Subgroup analysis and investigation of heterogeneity

We will plan to carry out the following subgroup analyses for all major outcomes.

1. Dosage groups according to the results reported. We will follow the recommended dosages given by the Institute of Medicine (IOM 2011).

Vitamin D:

  • ≤ 600 IU

  • > 600 IU

Calcium:

  • ≤ 1000mg

  • > 1000 mg

2. Types of interventions

  • Calcium versus placebo

  • Vitamin D versus placebo

  • Calcium plus vitamin D versus placebo

3. Supplementation time

  • Short term < 12 months

  • Long term ≥ 12 months

4. Baseline vitamin D levels and baseline dietary calcium intake (if these are available), following the values established by the Institute of Medicine (IOM 2011).

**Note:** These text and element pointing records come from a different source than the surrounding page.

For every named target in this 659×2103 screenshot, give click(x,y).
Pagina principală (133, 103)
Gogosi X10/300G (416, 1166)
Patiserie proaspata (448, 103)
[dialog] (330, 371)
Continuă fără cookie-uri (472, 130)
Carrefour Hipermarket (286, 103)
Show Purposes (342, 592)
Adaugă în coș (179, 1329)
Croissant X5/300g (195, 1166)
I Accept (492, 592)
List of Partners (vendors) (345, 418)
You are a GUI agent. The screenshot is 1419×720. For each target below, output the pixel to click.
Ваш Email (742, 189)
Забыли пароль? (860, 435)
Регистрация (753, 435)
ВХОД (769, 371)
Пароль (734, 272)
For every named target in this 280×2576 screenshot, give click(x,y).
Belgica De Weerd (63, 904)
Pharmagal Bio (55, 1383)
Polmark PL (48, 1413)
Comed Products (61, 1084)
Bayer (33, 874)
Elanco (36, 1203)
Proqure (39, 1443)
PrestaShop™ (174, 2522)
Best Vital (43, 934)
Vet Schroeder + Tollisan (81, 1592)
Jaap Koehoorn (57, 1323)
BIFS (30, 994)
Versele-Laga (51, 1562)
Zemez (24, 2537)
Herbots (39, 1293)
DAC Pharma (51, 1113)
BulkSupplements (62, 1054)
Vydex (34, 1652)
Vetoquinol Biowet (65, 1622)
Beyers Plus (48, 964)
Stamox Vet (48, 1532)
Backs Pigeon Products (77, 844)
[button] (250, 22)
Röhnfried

  • Sufficiency > 30 ng/ml

  • Insufficiency 11 to 29 ng/ml

  • Deficiency <10 ng/ml

We will use the formal test for subgroup interactions in Review Manager (Review Manager 2014) and will use caution in the interpretation of subgroup analyses as advised in section 9.6 of the Handbook (Deeks 2011). The magnitude of the effects we will be compared between the subgroups by means of assessing the overlap of the confidence intervals (CIs) of the summary estimated. Non‐overlap of the CIs indicates statistical significance.

Sensitivity analysis

We plan to carry out the following sensitivity analyses to investigate the robustness of the treatment effects.

  1. We plan to carry out a sensitivity analysis to investigate the robustness of the treatment effects, by omitting trials where unpublished data and/or data imputed from figures or from other studies were used.